My main contributions to this tool include:

  • adding more variations of words (e.g. ‘k => ik; ‘r => er)
  • improving the normalization of numbers. By normalization of numbers I mean writing the numbers out (20 => twintig)
  • adding some test files
  • adding the ability to skip normalization for the reference/hypothesis files (or both)
  • adding back punctuation that was removed before (’ and -)
  • option to output a more detailed breakdown of the alignment of the reference-hypothesis files
  • overall increasing the readability of the README

Contribution: faster-whisper Link to heading

I have done a small contribution to the official faster-whisper repository that is highly relevant for the Whisper worker I developed for the Netherlands Institute for Sound & Vision. To summarize the contribution, I added logging of the duration of the audio segment to be processed, as well as information about how much audio does the voice activity detection (VAD) component remove, for the batched version of faster-whisper (represented by the class BatchedInferencePipeline in the codebase).
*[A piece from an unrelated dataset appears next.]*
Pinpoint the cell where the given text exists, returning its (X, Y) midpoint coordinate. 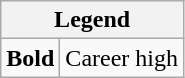
Career high (122, 58)
Legend (92, 20)
Bold (30, 58)
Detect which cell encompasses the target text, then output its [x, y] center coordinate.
Link to the PR that added these changes: https://github.com/SYSTRAN/faster-whisper/pull/1186

Personal project Link to heading

Telegram Bot Transcriber Link to heading

Together with a friend from university, we developed a small bot for the instant messaging app Telegram that can be added to a group chat and will transcribe any type of message that contains audio in it ([voice/video] [messages/files]). This was done for personal use mainly, to transcribe voice messages in our friend group chat.

It can be run in 2 ways:

  1. Python faster-whisper backend + Rust Telegram Bot/API frontend (only supports voice messages)
  2. Full Python Bot, using python-telegram-bot for communicating with the API (supports all types of formats, check full_python_bot/README for more details)

Link: https://github.com/AntoniosBarotsis/telegram-transcriber

Talking Clock Link to heading

This is a project developed for an assignment of the course “Introduction to Voice Technology”, as part of my Master, together with a classmate. It is a fun little project that is based on the idea of concatenative speech synthesis (using multiple prerecorded audio segments and combining them together based on some predefined logic).
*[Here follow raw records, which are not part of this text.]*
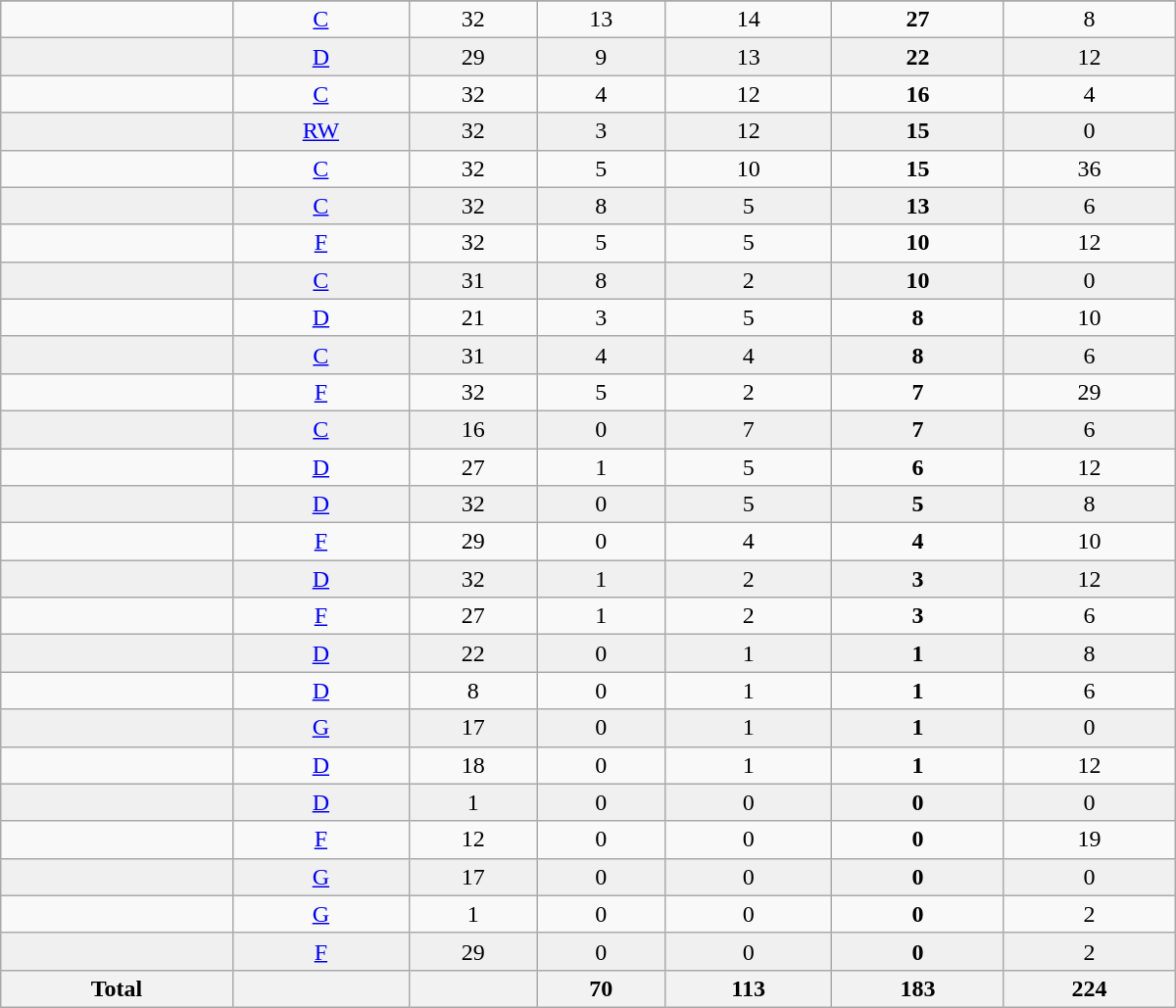
Total (118, 989)
18 (472, 765)
36 (1090, 169)
70 (602, 989)
224 (1090, 989)
183 (917, 989)
21 (472, 318)
RW (320, 131)
113 (748, 989)
9 (602, 57)
14 (748, 20)
19 (1090, 840)
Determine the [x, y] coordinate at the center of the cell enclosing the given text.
The clock can say the current time in Romanian, Irish, Polish, and French. It also has a speed adjust feature if you want to hear the time at a faster/slower rate. Rules of telling time for each language can also be found in the README. I wanted to work more on it and add features such as male/female voice selection or TTS/concatenative speech synthesis, but for now I am quite busy with my main job.

Link: https://github.com/greenw0lf/talking-clock

License Plate Recognizer Link to heading

This project was developed for the course “Image Processing” of my 2nd year of Bachelor, together with a classmate. It involves basic image processing techniques, such as color ranges, masking through kernel convolution, contour finding, OCR matching, and for me it was the gateway project to the world of multimedia processing. The pipeline was simple:

  • Select several frames from a video that contain the same license plate
  • Within each frame, localize and isolate the license plate from the rest of the image
  • Convert each frame into black and white in such a way that the characters are isolated from the background
  • Segment the license plate into the separate characters
  • Match each character to a database of characters available using a similarity metric to find the most likely character + Dutch license plate format rules
  • Compile the final text matching the full license plate
  • After processing each selected frame of the same license plate, conduct a majority vote to find the most likely license plate

Unfortunately, the code is not publicly available as I want to avoid the risk of current Image Processing students to find it and use (parts of) it as their own, thus plagiarizing the project. However, I am mentioning it as it was a stressful but very educational experience.